If those stars falter, there are plenty of other promising candidates who could level up. Austin Butler hopped from Elvis Presley to a hairless psycho-villain to a sexy biker, collecting his own Oscar nomination along the way. Mr. Patel, first seen as a baby-faced beanpole in “Slumdog Millionaire,” has matured into a chiseled, shaggy-haired action auteur with this year’s sleeper pick “Monkey Man.” Early next year, Michael B. Jordan teams again with his “Fruitvale Station,” “Creed” and “Black Panther” director, Ryan Coogler, cementing his résumé as the Robert De Niro to Mr. Coogler’s Martin Scorsese. There’s also Josh O’Connor and Mike Faist, who played Zendaya’s boy toys in “Challengers” (with Mr. O’Connor now rumored as a potential next James Bond) and Jonathan Bailey, currently breaking hearts as a man metaphorically missing a brain in “Wicked.”
The sheer depth of talent here suggests that at long last, we may have a generational bounty of young male stars that rivals the ’80s peak. We’ve had our stopgap stars along the way — Leonardo DiCaprio, Keanu Reeves, Ryan Gosling, the Damon-Affleck industrial complex — but they’ve all dodged and weaved around stardom as if it was something to be avoided. We had Mr.

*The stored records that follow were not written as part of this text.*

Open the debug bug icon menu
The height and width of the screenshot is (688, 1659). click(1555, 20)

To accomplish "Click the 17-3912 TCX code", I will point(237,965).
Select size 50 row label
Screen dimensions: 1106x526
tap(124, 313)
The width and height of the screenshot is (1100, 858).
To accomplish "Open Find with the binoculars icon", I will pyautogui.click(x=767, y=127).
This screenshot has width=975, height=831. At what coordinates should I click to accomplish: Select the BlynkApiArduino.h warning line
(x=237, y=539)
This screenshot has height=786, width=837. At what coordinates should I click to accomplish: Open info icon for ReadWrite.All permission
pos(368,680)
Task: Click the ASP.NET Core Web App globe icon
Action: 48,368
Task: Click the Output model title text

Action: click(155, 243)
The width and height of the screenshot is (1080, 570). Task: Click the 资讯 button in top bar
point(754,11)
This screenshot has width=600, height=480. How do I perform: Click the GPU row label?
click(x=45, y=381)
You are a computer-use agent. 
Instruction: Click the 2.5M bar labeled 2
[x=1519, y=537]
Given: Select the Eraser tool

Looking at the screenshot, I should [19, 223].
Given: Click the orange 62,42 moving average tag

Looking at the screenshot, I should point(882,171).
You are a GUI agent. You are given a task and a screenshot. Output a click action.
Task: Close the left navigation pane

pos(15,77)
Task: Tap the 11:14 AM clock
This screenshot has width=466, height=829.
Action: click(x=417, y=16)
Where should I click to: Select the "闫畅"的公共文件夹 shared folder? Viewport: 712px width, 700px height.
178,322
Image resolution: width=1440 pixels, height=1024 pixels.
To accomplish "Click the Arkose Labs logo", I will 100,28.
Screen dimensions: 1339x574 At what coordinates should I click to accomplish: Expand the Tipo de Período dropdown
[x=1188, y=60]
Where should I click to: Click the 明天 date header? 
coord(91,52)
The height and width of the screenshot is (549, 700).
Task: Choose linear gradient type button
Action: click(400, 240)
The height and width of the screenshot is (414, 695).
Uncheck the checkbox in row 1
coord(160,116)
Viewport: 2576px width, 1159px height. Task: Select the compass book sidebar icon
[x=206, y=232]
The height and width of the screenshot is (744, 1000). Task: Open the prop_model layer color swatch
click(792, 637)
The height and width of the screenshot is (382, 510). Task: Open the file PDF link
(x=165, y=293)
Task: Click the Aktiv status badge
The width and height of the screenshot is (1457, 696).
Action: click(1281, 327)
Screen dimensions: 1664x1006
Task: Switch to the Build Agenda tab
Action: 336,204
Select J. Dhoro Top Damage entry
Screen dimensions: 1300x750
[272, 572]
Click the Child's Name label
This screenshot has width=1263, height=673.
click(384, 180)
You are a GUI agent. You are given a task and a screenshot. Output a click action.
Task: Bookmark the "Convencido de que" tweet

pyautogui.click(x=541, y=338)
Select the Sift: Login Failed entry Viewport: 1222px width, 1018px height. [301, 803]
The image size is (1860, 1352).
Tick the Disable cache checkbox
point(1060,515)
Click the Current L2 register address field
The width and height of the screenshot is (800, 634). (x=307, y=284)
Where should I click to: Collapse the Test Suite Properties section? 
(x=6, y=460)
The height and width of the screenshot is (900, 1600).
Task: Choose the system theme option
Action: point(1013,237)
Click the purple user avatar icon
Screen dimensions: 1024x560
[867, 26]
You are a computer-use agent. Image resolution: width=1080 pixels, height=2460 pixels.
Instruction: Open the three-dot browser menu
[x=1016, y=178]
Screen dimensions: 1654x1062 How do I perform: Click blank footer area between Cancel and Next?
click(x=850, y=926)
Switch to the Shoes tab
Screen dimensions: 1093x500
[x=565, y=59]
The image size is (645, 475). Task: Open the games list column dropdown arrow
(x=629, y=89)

Clooney, the one star from this era who’s always carried his stardom effortlessly, but his solitude in this regard only accentuated Hollywood’s broader deficit. This new bunch of actors seem to want to be stars — you don’t go from a quiet, smoldering Sally Rooney adaptation to being directed by Ridley Scott in “Gladiator II” because you’re looking to avoid the limelight.
There have been rumblings beyond Hollywood for years that suggest a hunger for new male matinee idols — and maybe Hollywood is finally noticing. Consider how Mr. Pascal’s star turn hosting “Saturday Night Live” triggered months of #InternetDaddy memes. Mr. Mescal’s viability as a next-gen Maximus was boosted as much by his social media status as an object of fascination — and perennial hot-topic arm candy — as by anything on his impressive résumé. Mr. Chalamet not only became the industry’s most bankable male star but also inspired a look-alike contest this summer in Washington Square Park, then crashed it himself, then crashed the internet. Mr. Powell has done it the old-fashioned way, like a glad-handing politician — dutifully and even joyfully doing the publicity rounds, while also starring in several movies that lots of people actually like.
Remember that feeling? Going to see your favorite star at the theater in a movie you actually like? It feels good, right? In 2024, it felt good again. If movie stars are indeed back, let’s roll out the red carpet.